* _YOUR TASK_
Set down, word for word, the line with "You are a computer-use" and the lines after it through the final line of the data below, without pictures.

* _DATA UNDER STUDY_

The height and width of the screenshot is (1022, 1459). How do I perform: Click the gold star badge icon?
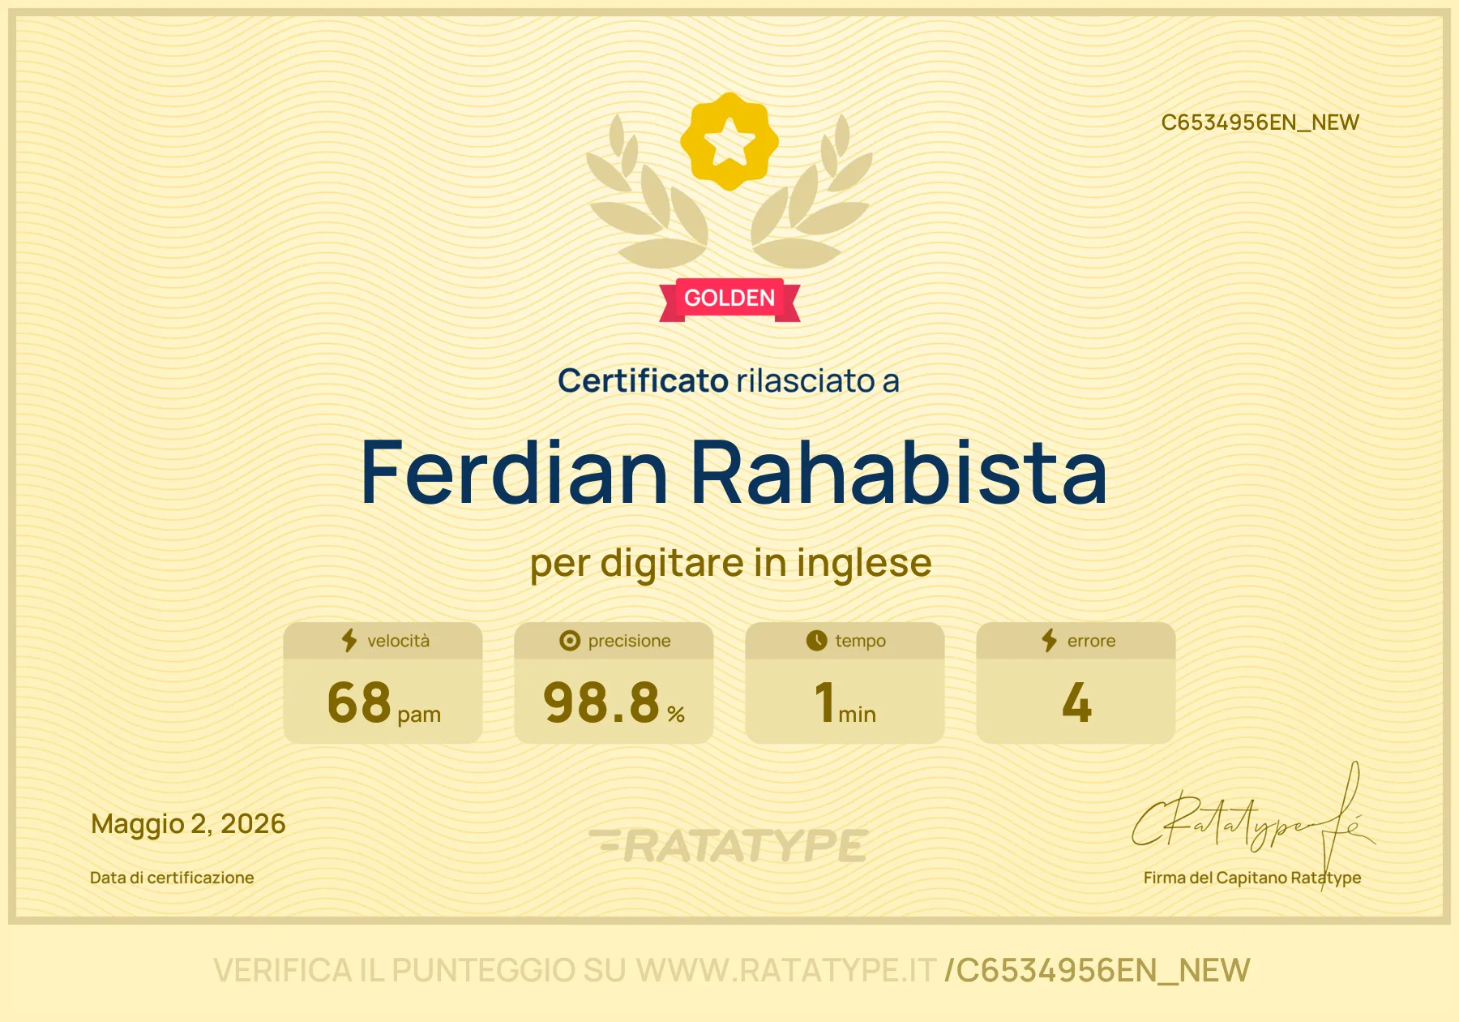pos(730,141)
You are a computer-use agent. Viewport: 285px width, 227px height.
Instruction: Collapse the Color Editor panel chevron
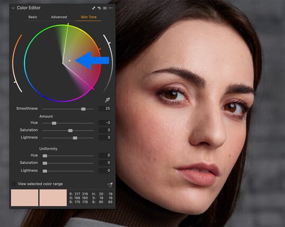tap(13, 8)
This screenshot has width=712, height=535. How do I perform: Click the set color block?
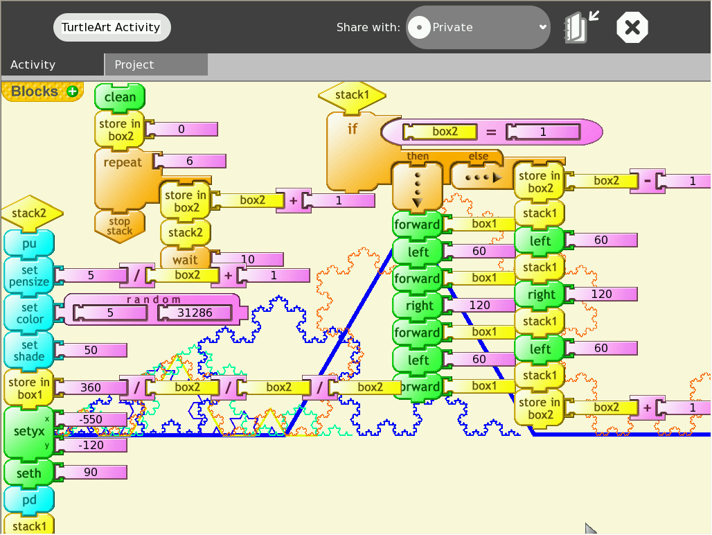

* _RESPONSE_
You are a computer-use agent. Viewport: 285px width, 227px height.
Instruction: Collapse the Color Editor panel chevron
tap(13, 8)
This screenshot has width=712, height=535. How do I perform: Click the set color block?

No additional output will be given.